Other adaptability problems abound. The first line of the original ("I don't give shitty jobs") would have put those prudes at the
FCC right over had it appeared on NBC. And while David Brent's racism, homophobia and sexism is tolerated with a stiff upper lip or a raised eyebrow in Britain, we Yanks are far more reactive and litigious when it comes to such things (witness the slap
Steve Carell receives in the Episode 2 preview).
The Gareth character couldn't be in the National Guard, America's equivalent to the Territorial Army, since he'd probably still be in Iraq on a stop-loss order. It remains to be seen whether Steve Carell can overcome his
Daily Show-bred ironic distance and embrace the boss's raw mix of vulnerability and petulance. All this creates some pretty high hurdles to overcome in addition to adapting the source dialogue.
At times, the identical line readings and stilted inflections from the American pilot gave the impression of a high-school theater production (one could almost envision the frumpy drama teacher in the wings, mouthing along with the words). The British version is graced by truly
fine acting, while the performances in the American pilot struck me as second tier. I can understand that it would be limiting for the actors to recite line-for-line from the British version; can they bring anything new to the roles as they break from the source material? Also, there is going to be a disappointing loss of sophistication translating from British to American English (saying someone is "rubbish" vs. saying they "suck"), so we'll see what the writers can do with this.
The preview of episode 2 made me laugh harder than anything in the pilot, which is promising since the "Diversity Day" plot seems to depart from the word-for-word recitation that the pilot offerred. Scranton, PA should be a suitable
doppelganger for the much-maligned London suburb of
Slough (although I might have suggested Burien, WA as a drab American locale).
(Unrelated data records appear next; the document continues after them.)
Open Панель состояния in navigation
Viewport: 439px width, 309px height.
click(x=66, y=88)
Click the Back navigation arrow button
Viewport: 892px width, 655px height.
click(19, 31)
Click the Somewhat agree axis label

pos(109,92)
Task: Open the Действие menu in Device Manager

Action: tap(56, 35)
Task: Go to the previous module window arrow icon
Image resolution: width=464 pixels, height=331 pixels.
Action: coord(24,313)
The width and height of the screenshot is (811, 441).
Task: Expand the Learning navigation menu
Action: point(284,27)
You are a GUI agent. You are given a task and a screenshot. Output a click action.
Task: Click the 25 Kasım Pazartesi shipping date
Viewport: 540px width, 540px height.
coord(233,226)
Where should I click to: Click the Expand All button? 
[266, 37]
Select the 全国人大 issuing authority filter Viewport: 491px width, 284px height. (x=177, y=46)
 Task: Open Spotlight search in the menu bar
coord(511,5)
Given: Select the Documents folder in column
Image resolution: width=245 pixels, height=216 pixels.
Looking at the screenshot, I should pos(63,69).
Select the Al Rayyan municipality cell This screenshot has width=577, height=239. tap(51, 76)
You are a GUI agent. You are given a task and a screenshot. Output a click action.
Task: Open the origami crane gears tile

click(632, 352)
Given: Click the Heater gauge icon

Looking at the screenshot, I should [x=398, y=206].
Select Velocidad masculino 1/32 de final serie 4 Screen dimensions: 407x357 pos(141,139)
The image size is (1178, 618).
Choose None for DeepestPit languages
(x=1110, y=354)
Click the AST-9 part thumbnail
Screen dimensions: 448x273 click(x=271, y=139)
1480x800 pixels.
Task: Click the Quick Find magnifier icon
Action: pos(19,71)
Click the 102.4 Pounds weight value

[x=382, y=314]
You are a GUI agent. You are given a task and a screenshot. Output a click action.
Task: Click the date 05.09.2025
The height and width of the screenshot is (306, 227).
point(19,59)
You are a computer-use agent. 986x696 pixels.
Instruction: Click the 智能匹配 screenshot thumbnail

Can the Yankee version capture the unexpected soulfulness of the original? As
Martin Freeman's Tim remarks in the Christmas Special, we have no control over who we work with. They are just people with whom we pace the same patch of carpet on the weekdays, yet we spend more time with our coworkers than with our friends or family. And just as you can't escape the family you were born into, the paralysis afflicting the Slough office drones created a surrogate family that they must suffer through.
With my admitted bias in favor of the original, the watered-down
The Office is still one of the best five sitcoms on network television at the moment. I have some (unexpectedly) high hopes.